◆ What is expected
Copy out all the entries below, word for word.

Stored records
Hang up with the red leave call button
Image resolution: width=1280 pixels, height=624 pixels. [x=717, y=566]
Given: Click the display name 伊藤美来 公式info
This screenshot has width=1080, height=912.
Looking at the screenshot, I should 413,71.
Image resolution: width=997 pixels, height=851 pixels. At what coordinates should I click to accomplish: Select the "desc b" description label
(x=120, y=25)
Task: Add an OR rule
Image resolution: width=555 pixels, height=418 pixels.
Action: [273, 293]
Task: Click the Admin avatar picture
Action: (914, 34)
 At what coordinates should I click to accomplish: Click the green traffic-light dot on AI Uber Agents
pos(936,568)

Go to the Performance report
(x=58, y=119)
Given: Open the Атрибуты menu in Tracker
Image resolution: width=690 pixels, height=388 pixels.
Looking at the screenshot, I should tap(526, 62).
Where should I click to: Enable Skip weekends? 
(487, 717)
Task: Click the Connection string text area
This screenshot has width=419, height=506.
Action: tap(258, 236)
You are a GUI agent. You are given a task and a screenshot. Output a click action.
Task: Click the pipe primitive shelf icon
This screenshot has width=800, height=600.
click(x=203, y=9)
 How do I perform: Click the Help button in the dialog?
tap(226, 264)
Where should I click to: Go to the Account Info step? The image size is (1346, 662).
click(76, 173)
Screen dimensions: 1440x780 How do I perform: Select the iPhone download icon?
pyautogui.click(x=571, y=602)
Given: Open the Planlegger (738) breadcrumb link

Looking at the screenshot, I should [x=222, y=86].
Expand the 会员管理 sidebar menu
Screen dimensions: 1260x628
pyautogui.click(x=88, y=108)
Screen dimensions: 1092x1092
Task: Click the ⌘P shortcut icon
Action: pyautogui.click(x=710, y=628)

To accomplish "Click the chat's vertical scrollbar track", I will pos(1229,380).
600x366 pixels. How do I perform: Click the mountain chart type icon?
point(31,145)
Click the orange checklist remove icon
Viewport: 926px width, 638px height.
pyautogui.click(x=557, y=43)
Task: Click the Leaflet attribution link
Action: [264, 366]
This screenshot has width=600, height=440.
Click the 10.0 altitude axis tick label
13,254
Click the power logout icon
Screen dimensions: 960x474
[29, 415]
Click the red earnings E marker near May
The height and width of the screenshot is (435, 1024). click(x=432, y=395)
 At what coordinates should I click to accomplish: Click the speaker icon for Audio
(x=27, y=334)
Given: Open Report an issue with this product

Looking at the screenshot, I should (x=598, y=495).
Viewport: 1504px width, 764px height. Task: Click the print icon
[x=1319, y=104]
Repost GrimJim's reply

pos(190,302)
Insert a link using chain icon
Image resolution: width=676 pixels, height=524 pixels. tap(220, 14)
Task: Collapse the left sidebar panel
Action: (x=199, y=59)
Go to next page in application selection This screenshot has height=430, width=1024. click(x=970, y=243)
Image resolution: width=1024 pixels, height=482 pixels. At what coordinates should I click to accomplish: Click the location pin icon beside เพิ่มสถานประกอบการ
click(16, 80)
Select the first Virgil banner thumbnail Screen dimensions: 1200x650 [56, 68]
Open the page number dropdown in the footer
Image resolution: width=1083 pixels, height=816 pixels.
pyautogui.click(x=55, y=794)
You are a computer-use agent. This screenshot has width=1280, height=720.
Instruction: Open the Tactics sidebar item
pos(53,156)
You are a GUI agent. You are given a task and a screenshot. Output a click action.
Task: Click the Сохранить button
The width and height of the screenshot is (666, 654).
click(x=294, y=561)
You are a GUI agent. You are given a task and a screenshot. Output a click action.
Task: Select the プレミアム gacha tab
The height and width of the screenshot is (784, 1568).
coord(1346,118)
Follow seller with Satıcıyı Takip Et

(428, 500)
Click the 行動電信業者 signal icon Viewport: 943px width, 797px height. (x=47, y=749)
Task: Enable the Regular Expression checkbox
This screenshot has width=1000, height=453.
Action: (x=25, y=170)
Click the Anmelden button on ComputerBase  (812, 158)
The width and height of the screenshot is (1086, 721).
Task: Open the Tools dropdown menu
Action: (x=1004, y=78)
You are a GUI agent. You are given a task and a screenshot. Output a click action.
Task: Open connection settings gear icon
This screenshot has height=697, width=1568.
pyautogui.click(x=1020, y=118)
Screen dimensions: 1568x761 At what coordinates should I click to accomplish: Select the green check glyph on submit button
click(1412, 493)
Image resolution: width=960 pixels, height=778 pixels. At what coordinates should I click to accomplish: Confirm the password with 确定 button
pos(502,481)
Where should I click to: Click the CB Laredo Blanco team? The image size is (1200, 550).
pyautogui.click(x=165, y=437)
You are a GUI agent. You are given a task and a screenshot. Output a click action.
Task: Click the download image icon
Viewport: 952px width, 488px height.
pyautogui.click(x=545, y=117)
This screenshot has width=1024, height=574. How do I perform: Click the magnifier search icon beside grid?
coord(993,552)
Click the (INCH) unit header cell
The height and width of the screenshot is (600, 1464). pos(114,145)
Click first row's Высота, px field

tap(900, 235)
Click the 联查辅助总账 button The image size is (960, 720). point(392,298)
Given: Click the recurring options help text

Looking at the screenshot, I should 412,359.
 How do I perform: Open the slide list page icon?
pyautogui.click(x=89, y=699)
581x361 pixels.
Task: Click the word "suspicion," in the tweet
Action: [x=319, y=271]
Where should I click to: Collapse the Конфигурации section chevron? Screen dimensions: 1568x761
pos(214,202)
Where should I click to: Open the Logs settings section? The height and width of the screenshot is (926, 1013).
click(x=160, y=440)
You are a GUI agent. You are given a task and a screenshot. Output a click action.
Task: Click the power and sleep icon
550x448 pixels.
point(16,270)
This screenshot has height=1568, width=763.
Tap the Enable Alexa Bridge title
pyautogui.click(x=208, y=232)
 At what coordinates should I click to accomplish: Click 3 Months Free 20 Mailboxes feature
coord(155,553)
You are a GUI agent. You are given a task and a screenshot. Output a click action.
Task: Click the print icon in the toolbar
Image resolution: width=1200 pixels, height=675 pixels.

◆ Result for this task
Hang up with the red leave call button
Image resolution: width=1280 pixels, height=624 pixels. [x=717, y=566]
Given: Click the display name 伊藤美来 公式info
This screenshot has width=1080, height=912.
Looking at the screenshot, I should 413,71.
Image resolution: width=997 pixels, height=851 pixels. At what coordinates should I click to accomplish: Select the "desc b" description label
(x=120, y=25)
Task: Add an OR rule
Image resolution: width=555 pixels, height=418 pixels.
Action: [273, 293]
Task: Click the Admin avatar picture
Action: (914, 34)
 At what coordinates should I click to accomplish: Click the green traffic-light dot on AI Uber Agents
pos(936,568)

Go to the Performance report
(x=58, y=119)
Given: Open the Атрибуты menu in Tracker
Image resolution: width=690 pixels, height=388 pixels.
Looking at the screenshot, I should tap(526, 62).
Where should I click to: Enable Skip weekends? 
(487, 717)
Task: Click the Connection string text area
This screenshot has width=419, height=506.
Action: tap(258, 236)
You are a GUI agent. You are given a task and a screenshot. Output a click action.
Task: Click the pipe primitive shelf icon
This screenshot has width=800, height=600.
click(x=203, y=9)
 How do I perform: Click the Help button in the dialog?
tap(226, 264)
Where should I click to: Go to the Account Info step? The image size is (1346, 662).
click(76, 173)
Screen dimensions: 1440x780 How do I perform: Select the iPhone download icon?
pyautogui.click(x=571, y=602)
Given: Open the Planlegger (738) breadcrumb link

Looking at the screenshot, I should [x=222, y=86].
Expand the 会员管理 sidebar menu
Screen dimensions: 1260x628
pyautogui.click(x=88, y=108)
Screen dimensions: 1092x1092
Task: Click the ⌘P shortcut icon
Action: pyautogui.click(x=710, y=628)

To accomplish "Click the chat's vertical scrollbar track", I will pos(1229,380).
600x366 pixels. How do I perform: Click the mountain chart type icon?
point(31,145)
Click the orange checklist remove icon
Viewport: 926px width, 638px height.
pyautogui.click(x=557, y=43)
Task: Click the Leaflet attribution link
Action: [264, 366]
This screenshot has width=600, height=440.
Click the 10.0 altitude axis tick label
13,254
Click the power logout icon
Screen dimensions: 960x474
[29, 415]
Click the red earnings E marker near May
The height and width of the screenshot is (435, 1024). click(x=432, y=395)
 At what coordinates should I click to accomplish: Click the speaker icon for Audio
(x=27, y=334)
Given: Open Report an issue with this product

Looking at the screenshot, I should (x=598, y=495).
Viewport: 1504px width, 764px height. Task: Click the print icon
[x=1319, y=104]
Repost GrimJim's reply

pos(190,302)
Insert a link using chain icon
Image resolution: width=676 pixels, height=524 pixels. tap(220, 14)
Task: Collapse the left sidebar panel
Action: (x=199, y=59)
Go to next page in application selection This screenshot has height=430, width=1024. click(x=970, y=243)
Image resolution: width=1024 pixels, height=482 pixels. At what coordinates should I click to accomplish: Click the location pin icon beside เพิ่มสถานประกอบการ
click(16, 80)
Select the first Virgil banner thumbnail Screen dimensions: 1200x650 [56, 68]
Open the page number dropdown in the footer
Image resolution: width=1083 pixels, height=816 pixels.
pyautogui.click(x=55, y=794)
You are a computer-use agent. This screenshot has width=1280, height=720.
Instruction: Open the Tactics sidebar item
pos(53,156)
You are a GUI agent. You are given a task and a screenshot. Output a click action.
Task: Click the Сохранить button
The width and height of the screenshot is (666, 654).
click(x=294, y=561)
You are a GUI agent. You are given a task and a screenshot. Output a click action.
Task: Select the プレミアム gacha tab
The height and width of the screenshot is (784, 1568).
coord(1346,118)
Follow seller with Satıcıyı Takip Et

(428, 500)
Click the 行動電信業者 signal icon Viewport: 943px width, 797px height. (x=47, y=749)
Task: Enable the Regular Expression checkbox
This screenshot has width=1000, height=453.
Action: (x=25, y=170)
Click the Anmelden button on ComputerBase  (812, 158)
The width and height of the screenshot is (1086, 721).
Task: Open the Tools dropdown menu
Action: (x=1004, y=78)
You are a GUI agent. You are given a task and a screenshot. Output a click action.
Task: Open connection settings gear icon
This screenshot has height=697, width=1568.
pyautogui.click(x=1020, y=118)
Screen dimensions: 1568x761 At what coordinates should I click to accomplish: Select the green check glyph on submit button
click(1412, 493)
Image resolution: width=960 pixels, height=778 pixels. At what coordinates should I click to accomplish: Confirm the password with 确定 button
pos(502,481)
Where should I click to: Click the CB Laredo Blanco team? The image size is (1200, 550).
pyautogui.click(x=165, y=437)
You are a GUI agent. You are given a task and a screenshot. Output a click action.
Task: Click the download image icon
Viewport: 952px width, 488px height.
pyautogui.click(x=545, y=117)
This screenshot has width=1024, height=574. How do I perform: Click the magnifier search icon beside grid?
coord(993,552)
Click the (INCH) unit header cell
The height and width of the screenshot is (600, 1464). pos(114,145)
Click first row's Высота, px field

tap(900, 235)
Click the 联查辅助总账 button The image size is (960, 720). point(392,298)
Given: Click the recurring options help text

Looking at the screenshot, I should 412,359.
 How do I perform: Open the slide list page icon?
pyautogui.click(x=89, y=699)
581x361 pixels.
Task: Click the word "suspicion," in the tweet
Action: [x=319, y=271]
Where should I click to: Collapse the Конфигурации section chevron? Screen dimensions: 1568x761
pos(214,202)
Where should I click to: Open the Logs settings section? The height and width of the screenshot is (926, 1013).
click(x=160, y=440)
You are a GUI agent. You are given a task and a screenshot. Output a click action.
Task: Click the power and sleep icon
550x448 pixels.
point(16,270)
This screenshot has height=1568, width=763.
Tap the Enable Alexa Bridge title
pyautogui.click(x=208, y=232)
 At what coordinates should I click to accomplish: Click 3 Months Free 20 Mailboxes feature
coord(155,553)
You are a GUI agent. You are given a task and a screenshot. Output a click action.
Task: Click the print icon in the toolbar
Image resolution: width=1200 pixels, height=675 pixels.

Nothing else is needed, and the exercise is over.